Other notable galas include:

  • The Goldfinch, an adaptation of Donna Tartt’s Pulitzer Prize–winning novel, stars Nicole Kidman, Ansel Elgort, Luke Wilson, Sarah Paulson, and Jeffrey Wright, and is directed by John Crowley (Brooklyn).
  • Matt Damon and Christian Bale play a car designer and a driver who aim to beat an Italian racing legend in James Mangold’s Ford v Ferrari.
  • Justin Kurzel (Macbeth) directs Russell Crowe and Nicholas Hoult in an adaptation of Peter Carey’s novel True History of the Kelly Gang.
  • Michael B. Jordan and Jamie Foxx star in Just Mercy, a courtroom drama directed by Destin Daniel Cretton (Short Term 12).
And of course, we can expect Todd Phillips’s Joker, in which Joaquin Phoenix takes on the villain immortalized by Heath Ledger, to draw a crowd.

Special Presentations

As Mark Olsen points out in the Los Angeles Times, until Cannes finds a way to screen Netflix movies that won’t tick off French theater owners, other festivals are more than happy to welcome films that Cannes has kicked down the calendar. Netflix has no fewer than four titles screening in Toronto as special presentations.
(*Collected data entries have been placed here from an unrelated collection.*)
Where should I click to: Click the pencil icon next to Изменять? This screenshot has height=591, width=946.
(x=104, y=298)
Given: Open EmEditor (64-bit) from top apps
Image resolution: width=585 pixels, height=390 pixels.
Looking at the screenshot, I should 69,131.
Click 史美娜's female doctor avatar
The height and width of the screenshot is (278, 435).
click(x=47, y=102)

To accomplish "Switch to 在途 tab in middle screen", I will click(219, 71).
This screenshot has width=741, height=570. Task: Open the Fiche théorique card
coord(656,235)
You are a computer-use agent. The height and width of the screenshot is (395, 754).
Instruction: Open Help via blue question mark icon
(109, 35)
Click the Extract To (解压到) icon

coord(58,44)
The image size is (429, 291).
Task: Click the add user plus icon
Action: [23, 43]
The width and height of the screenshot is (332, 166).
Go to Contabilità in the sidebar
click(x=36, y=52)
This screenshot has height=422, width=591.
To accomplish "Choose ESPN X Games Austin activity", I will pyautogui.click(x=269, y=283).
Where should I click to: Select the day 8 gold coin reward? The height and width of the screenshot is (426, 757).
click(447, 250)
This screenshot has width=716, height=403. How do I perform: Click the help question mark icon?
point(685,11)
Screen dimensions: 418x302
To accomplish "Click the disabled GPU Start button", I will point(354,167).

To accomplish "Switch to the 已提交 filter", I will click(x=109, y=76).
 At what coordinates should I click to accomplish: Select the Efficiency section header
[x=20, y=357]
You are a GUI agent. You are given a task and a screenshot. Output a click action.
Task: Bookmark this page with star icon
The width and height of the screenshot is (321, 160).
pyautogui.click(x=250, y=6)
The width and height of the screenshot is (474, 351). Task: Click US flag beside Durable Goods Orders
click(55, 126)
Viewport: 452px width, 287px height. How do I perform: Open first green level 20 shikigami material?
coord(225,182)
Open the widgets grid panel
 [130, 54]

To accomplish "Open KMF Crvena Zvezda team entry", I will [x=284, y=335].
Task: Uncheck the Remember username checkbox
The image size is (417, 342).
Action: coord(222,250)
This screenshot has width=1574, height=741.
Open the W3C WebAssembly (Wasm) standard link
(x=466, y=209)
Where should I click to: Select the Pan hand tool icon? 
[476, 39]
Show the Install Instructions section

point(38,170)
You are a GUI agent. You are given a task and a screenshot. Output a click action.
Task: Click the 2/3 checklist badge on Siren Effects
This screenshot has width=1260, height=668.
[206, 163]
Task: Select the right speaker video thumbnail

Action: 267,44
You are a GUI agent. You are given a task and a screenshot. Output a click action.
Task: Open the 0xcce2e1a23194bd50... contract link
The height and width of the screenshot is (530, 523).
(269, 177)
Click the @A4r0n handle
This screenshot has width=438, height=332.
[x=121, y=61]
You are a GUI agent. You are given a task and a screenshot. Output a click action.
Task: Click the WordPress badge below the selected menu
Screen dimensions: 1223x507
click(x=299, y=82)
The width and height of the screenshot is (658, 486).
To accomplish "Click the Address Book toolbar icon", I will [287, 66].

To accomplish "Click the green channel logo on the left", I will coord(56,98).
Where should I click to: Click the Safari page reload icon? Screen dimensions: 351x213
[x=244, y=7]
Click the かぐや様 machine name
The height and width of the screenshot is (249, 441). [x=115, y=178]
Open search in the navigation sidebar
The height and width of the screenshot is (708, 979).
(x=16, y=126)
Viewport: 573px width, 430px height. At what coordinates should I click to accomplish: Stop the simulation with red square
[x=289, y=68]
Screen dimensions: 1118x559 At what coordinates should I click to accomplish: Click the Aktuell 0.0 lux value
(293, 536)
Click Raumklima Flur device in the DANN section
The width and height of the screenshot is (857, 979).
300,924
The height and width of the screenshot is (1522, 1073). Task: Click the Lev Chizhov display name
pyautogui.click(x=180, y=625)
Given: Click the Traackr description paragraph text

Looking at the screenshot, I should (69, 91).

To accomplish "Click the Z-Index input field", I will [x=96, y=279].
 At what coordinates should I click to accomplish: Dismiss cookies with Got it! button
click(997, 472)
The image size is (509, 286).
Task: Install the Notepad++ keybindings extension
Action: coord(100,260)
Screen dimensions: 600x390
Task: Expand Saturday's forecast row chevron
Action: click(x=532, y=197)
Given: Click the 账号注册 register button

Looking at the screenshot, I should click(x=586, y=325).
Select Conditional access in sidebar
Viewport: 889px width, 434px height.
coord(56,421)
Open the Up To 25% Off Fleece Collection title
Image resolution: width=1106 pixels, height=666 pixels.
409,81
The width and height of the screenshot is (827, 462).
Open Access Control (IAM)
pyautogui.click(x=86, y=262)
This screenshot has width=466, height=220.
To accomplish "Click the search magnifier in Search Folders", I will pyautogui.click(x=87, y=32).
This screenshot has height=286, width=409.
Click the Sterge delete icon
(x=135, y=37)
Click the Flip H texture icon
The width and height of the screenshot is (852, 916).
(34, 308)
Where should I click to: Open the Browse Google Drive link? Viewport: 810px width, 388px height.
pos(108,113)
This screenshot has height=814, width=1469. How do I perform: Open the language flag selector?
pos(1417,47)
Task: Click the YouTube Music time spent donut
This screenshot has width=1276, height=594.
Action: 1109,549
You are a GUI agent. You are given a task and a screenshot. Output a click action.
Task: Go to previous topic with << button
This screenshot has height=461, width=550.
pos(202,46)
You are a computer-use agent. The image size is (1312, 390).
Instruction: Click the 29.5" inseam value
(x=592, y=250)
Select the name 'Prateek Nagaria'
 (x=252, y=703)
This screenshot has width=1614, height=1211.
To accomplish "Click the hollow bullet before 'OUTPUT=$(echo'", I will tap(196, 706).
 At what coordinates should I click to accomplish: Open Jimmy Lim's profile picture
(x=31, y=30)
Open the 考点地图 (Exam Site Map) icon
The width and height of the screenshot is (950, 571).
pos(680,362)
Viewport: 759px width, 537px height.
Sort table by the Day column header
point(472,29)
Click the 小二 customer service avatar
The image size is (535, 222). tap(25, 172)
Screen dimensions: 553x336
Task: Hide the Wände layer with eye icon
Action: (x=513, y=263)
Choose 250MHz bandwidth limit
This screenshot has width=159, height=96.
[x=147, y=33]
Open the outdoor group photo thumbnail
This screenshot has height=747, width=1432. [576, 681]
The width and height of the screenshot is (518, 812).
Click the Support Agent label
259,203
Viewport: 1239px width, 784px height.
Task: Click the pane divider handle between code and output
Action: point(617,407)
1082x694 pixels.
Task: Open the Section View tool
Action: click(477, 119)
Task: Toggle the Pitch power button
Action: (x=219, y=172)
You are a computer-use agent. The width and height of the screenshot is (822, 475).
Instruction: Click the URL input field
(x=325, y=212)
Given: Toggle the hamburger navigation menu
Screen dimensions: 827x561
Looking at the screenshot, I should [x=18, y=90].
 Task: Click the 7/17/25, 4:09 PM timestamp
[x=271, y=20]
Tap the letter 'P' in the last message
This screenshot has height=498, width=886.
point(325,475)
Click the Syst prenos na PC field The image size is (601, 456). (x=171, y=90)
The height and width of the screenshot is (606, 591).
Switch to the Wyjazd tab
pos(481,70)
  • Starring Meryl Streep, Gary Oldman, and Antonio Banderas, Steven Soderbergh’s The Laundromat tracks a group of journalists who uncover millions of files that come to be known as the Panama Papers.
  • Eddie Murphy plays comedian Rudy Ray Moore in Dolemite Is My Name, directed by Craig Brewer (Hustle & Flow).
  • Adam Driver and Scarlett Johansson go through an arduous divorce in Noah Baumbach’s Marriage Story.
  • And Jonathan Pryce and Anthony Hopkins are The Two Popes, Francis and Benedict, in the new film from Fernando Meirelles (City of God).

Besides Marjane Satrapi’s Radioactive, Amazon Studios will bring two films from Sundance. Shia LaBeouf has written Honey Boy, which tackles his troubled relationship with his father, and the film won a special jury prize for director Alma Har’el. In The Report, written and directed by frequent Soderbergh collaborator Scott Z. Burns, Adam Driver plays an investigator for the Senate looking into the CIA’s post-9/11 “extreme interrogation” techniques.

Other titles to keep an eye on:

  • Wayne Wang, the director of both the landmark independent film Chan Is Missing (1982) and a big studio success, The Joy Luck Club (1993), is back with Coming Home Again. While caring for his mother, a man tries to master her traditional Korean dishes.
  • Pablo Larraín (Jackie, Neruda) directs Gael García Bernal and newcomer Mariana Di Girolamo as a couple dealing with an adoption gone wrong in Ema.
  • Rian Johnson takes a break from the Star Wars franchise with Knives Out, a comedic whodunit featuring Daniel Craig, Toni Collette, Jamie Lee Curtis, Ana de Armas, Chris Evans, Don Johnson, Michael Shannon, and LaKeith Stanfield.
  • Edward Norton has been working for years to realize Motherless Brooklyn, a film based on Jonathan Lethem’s novel starring himself, Willem Dafoe, Bruce Willis, Alec Baldwin, Gugu Mbatha-Raw, and Leslie Mann.
  • In Lou Ye’s black-and-white thriller Saturday Fiction, set in 1941, Gong Li plays an actress returning to Japanese-occupied Shanghai, where she learns of the imminent attack on Pearl Harbor.
  • Weathering with You, in which a teen meets a girl who can clear the skies, is Makoto Shinkai’s follow-up to Your Name, the highest-grossing anime feature of all time.
  • In Jojo Rabbit, director Taika Waititi plays Adolf Hitler, the imaginary friend of a German boy who discovers a Jewish girl hiding in his home. The cast includes Sam Rockwell, Scarlett Johansson, and Rebel Wilson.
  • Alejandro Amenábar’s While at War tells the story of writer and philosopher Miguel de Unamuno, who warned his fellow Spaniards against the encroaching forces of fascism.
  • Armando Iannucci’s The Personal History of David Copperfield, a freewheeling retelling of Dickens’s classic story, will open the the BFI London Film Festival in October.

Wrapping up Cannes at the end of May, we noted that three films, all of them big award winners, had also emerged as critical favorites: Bong Joon-ho’s Parasite, Pedro Almodóvar’s Pain and Glory, and Céline Sciamma’s Portrait of a Lady on Fire. All three are now heading to Toronto along with Ira Sachs’s Frankie, starring Isabelle Huppert, and the film that took Directors’ Fortnight by storm, Robert Eggers’s The Lighthouse, with Willem Dafoe and Robert Pattinson—which brings us to a summer listening tip: Eggers and Midsommar director Ari Aster talk shop on the latest A24 Podcast.